Honduran journalist Nahum Palacios Arteaga was shot dead while driving, receiving thirty bullets in his body. This is the third journalist that has died within two weeks in Honduras, the other two being David Meza Montesinos and Joseph Ochoa. None of the cases have been solved.
Honduras is going through a tumultuous time, to say the least. President Manuel Zelaya was ousted in a military coup last year, and although a new president was sworn in less than two months ago, violence and instability continue to plague the country.
Journalist Cesar Silva gave a fascinating interview where he describes how he and his news crew were captured the day the now deposed president was captured. He was released due to public pressure, but soon started to receive threats and was finally kidnapped. He suffered incredible torture, only to be dumped in a mountainous and isolated area. With the help of human rights organizations, he escaped Honduras and now lives in exile. He poignantly describes the most difficult part of living an exiled life:
Maybe it’s the hurry of leaving everything abandoned; your home, your family, the stuff you had a hard time sacrificing for…

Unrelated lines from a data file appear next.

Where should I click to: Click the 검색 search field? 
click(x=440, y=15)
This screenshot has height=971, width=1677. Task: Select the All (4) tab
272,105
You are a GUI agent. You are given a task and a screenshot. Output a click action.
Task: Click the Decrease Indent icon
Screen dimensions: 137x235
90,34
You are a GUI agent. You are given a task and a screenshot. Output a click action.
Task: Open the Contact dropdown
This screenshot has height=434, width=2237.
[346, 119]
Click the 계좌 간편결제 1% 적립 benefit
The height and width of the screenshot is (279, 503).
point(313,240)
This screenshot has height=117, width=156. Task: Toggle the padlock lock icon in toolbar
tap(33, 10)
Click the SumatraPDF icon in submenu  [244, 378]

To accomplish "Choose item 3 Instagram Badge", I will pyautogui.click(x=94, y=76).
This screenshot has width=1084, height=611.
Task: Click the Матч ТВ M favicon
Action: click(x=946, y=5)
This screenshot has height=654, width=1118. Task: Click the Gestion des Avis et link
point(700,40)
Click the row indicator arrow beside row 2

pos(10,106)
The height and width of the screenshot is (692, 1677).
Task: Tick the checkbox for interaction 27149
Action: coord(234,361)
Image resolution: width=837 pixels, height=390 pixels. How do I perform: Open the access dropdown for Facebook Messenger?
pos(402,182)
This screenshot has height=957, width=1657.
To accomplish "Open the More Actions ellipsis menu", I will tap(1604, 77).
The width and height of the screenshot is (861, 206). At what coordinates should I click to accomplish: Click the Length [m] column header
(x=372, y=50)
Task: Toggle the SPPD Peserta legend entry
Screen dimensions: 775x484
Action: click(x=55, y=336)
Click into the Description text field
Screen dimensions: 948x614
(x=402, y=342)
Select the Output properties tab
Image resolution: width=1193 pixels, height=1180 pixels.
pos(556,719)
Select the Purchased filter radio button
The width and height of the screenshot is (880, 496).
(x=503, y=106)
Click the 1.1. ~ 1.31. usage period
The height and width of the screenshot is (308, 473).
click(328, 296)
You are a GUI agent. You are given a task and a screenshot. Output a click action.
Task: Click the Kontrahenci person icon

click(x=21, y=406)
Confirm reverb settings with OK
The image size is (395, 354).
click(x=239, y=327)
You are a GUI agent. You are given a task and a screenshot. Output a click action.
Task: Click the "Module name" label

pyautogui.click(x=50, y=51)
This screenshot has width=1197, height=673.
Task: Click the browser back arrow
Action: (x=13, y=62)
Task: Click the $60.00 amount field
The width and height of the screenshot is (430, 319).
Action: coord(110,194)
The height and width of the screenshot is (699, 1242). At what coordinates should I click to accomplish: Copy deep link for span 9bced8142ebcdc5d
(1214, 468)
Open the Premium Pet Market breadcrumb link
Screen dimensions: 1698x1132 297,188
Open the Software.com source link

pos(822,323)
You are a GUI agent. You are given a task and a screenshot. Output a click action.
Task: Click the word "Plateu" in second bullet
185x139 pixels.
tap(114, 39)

The difficulty in arriving in the new place is getting rid of the hatred and to stop thinking of what you left behind. You have to live here as a ‘nobody’ so that no one can find you and you can avoid the risks. The dreams abandon you, the uncertainty eats you.
Journalists hold a great responsiblity in that they act as interpreters for the world, letting us know what is happening in our hometowns or on the other side of the world. What is truly stunning is that they can be perceived as so dangerous or threatening that they can risk being kidnapped, tortured or killed.
The day after Palacios Arteaga’s death, journalists in Honduras took to the streets to protest, calling for an end to violence and for justice for the three slain journalists. With the extreme risks they face, it’s admirable that Honduran journalists continue to speak out.